So, let’s connect WCS to monitoring. Open the prometheus.yml settings file for editing
sudo nano /etc/prometheus/prometheus.yml
Add a description of the monitoring configuration to the file:
scrape_configs: - job_name: 'flashphoner' metrics_path: '/' params: action: [stat] format: [prometheus] static_configs: - targets: ['WCS_address:8081']
where:
- WCS_address – WCS server address;
- 8081 – WCS server port for displaying statistics.
After changing the settings of prometheus.yml, restart the service:
sudo systemctl restart prometheus
Return to the Prometheus console, select the “Status => Targets” menu item:
Make sure that Prometheus receives data from WCS (the target is in the “UP” state):
This concludes the monitoring setup. Let’s move on to setting up charts.
Installing and configuring Grafana
Grafana is a web interface for various time series DBMSs such as Graphite, InfluxDB and Prometheus. In general, Grafana can draw beautiful graphs using information from Prometheus. Earlier we saw that Prometheus also had its own web interface, but it was extremely minimalistic and rather inconvenient. Therefore, even the Prometheus developers themselves recommend using Grafana. Well, who are we to argue with the developers?
Let’s get started.
Grafana as well as Prometheus will be installed manually using the deb package. Find a link to a fresh package and download it using wget at https://grafana.com/grafana/download:
wget https://dl.grafana.com/oss/release/grafana_7.2.1_amd64.deb
Unpack it:
sudo dpkg -i grafana_7.2.1_amd64.deb
Allow autorun:
sudo systemctl enable grafana-server
Run it:
sudo systemctl start grafana-server
Open the web interface at http://<IP-адрес сервера>:3000. Default login and password: admin/admin. When you first log in, Grafana will immediately prompt you to change your password.
Change the password and add Prometheus as a data source:
Click the “Add data source” button:
and select Prometheus:
Specify the parameters for the connection. It is enough to specify the address and port of the Prometheus Web interface. Press the Save & Test button to save:
After successful connection, create a new panel for charts. Choose from the menu on the left side of the Create – Dashboard window:
Click the “Add new panel” button:
On the “Query” tab, select the previously created Prometheus (1) as a data source and select the metrics we are interested in from the list (2):
Then you can go through the rest of the points by selecting specific parameters and the type of chart.

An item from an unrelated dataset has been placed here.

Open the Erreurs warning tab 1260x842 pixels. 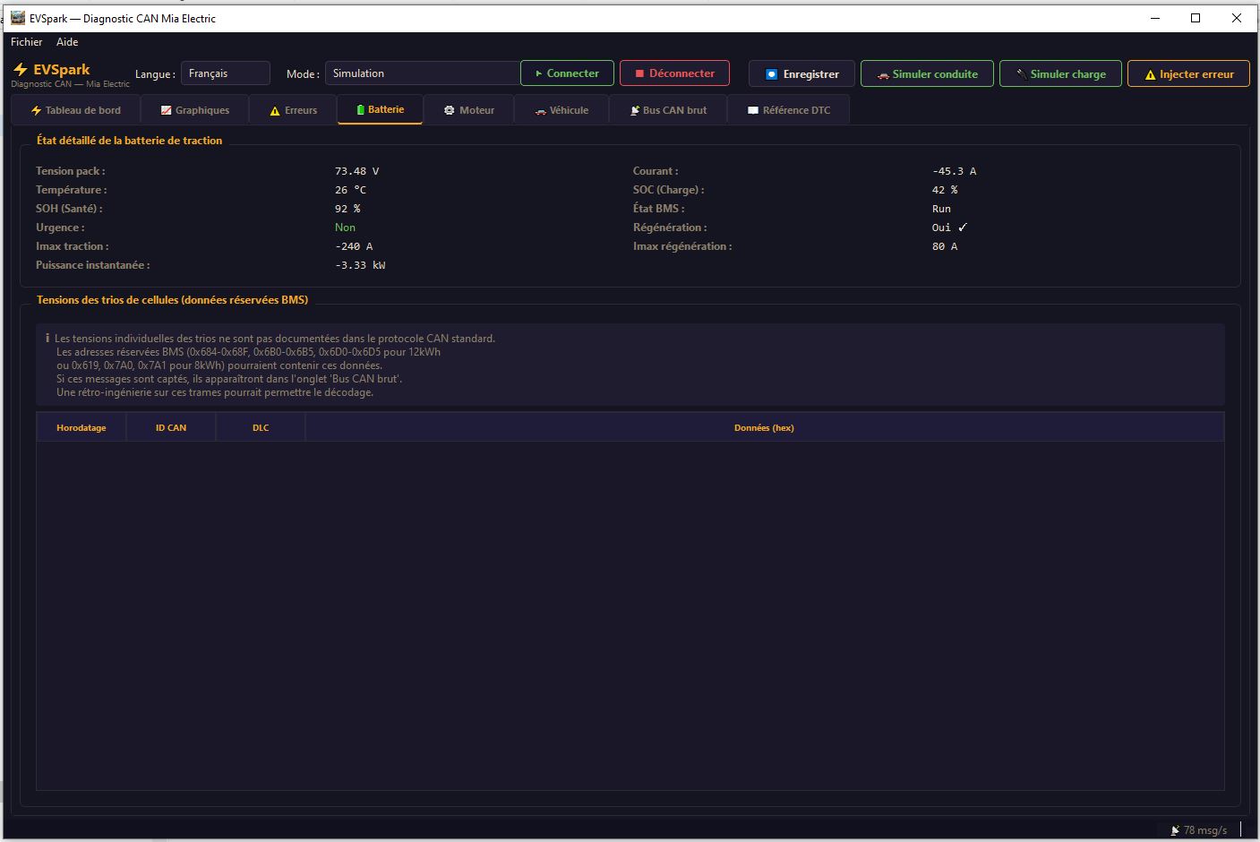[293, 110]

After that, save the panel setting (3).
Set the dashboard name and save:
In the screenshot above, the graph displays all available metrics for stream_stats.
You can make a graph for a specific metric that interests you. To do this, you need to specify its name in the “Metrics” field. For example, in the screenshot below, we selected the “Number of incoming RTSP streams” metric:
Now let’s create graphs for the key metrics that we discussed at the beginning of this article.
Metric selection lines:
Degraded streams percentage:
degraded_streams_stats{instance="demo.flashphoner.com:8081", job="flashphoner", param="degraded_streams"} degraded_streams_stats{instance="demo.flashphoner.com:8081", job="flashphoner", param="degraded_streams_percent"}
Java heap:
core_stats{instance="demo.flashphoner.com:8081", job="flashphoner", param="core_heap_memory_used"}
Physical memory usage for Java:
core_stats{instance="demo.flashphoner.com:8081", job="flashphoner", param="core_java_freePhysicalMemorySize"} core_stats{instance="demo.flashphoner.com:8081", job="flashphoner", param="core_java_totalPhysicalMemorySize"}
Transcoder queues and transcoding time:
transcoding_stats{instance="demo.flashphoner.com:8081", job="flashphoner", param="transcoding_video_decoding_max_queue_size"} transcoding_stats{instance="demo.flashphoner.com:8081", job="flashphoner", param="transcoding_video_encoding_max_queue_size"} transcoding_stats{instance="demo.flashphoner.com:8081", job="flashphoner", param="transcoding_video_decoding_max_time"} transcoding_stats{instance="demo.flashphoner.com:8081", job="flashphoner", param="transcoding_video_encoding_max_time"}
Number of free ports for streaming:
port_stats{instance="demo.flashphoner.com:8081", job="flashphoner", param="ports_media_free"}
Audio and video synchronization in streams:
streams_stats{instance="demo.flashphoner.com:8081", job="flashphoner", name="s1", param="streams_synchronization"}
Number of open transcoders:
native_resources{instance="demo.flashphoner.com:8081", job="flashphoner", param="native_resources.video_decoders"} native_resources{instance="demo.flashphoner.com:8081", job="flashphoner", param="native_resources.video_encoders"}
Total load on transcoders:
transcoding_stats{instance="demo.flashphoner.com:8081", job="flashphoner", param="transcoding_video_encoding_load"} transcoding_stats{instance="demo.flashphoner.com:8081", job="flashphoner", param="transcoding_video_decoding_load"}
Dashboard view with charts:
Unfortunately, so far we have not received all the metrics we are interested in. There are 10 metrics, and only 8 charts were built. Let’s find the missing charts – CPU and Java GC pause.
Operating system metrics
To get metrics from the operating system in which WCS is deployed, install and configure node_exporter. Since in our case, the WCS server and the Prometeus server are different machines, it is necessary to open tcp port 9100 on the WCS server.
For example, like this:
bash sudo firewall-cmd --zone=public --add-port=9100/tcp --permanent
The further installation process is the same as for Prometheus.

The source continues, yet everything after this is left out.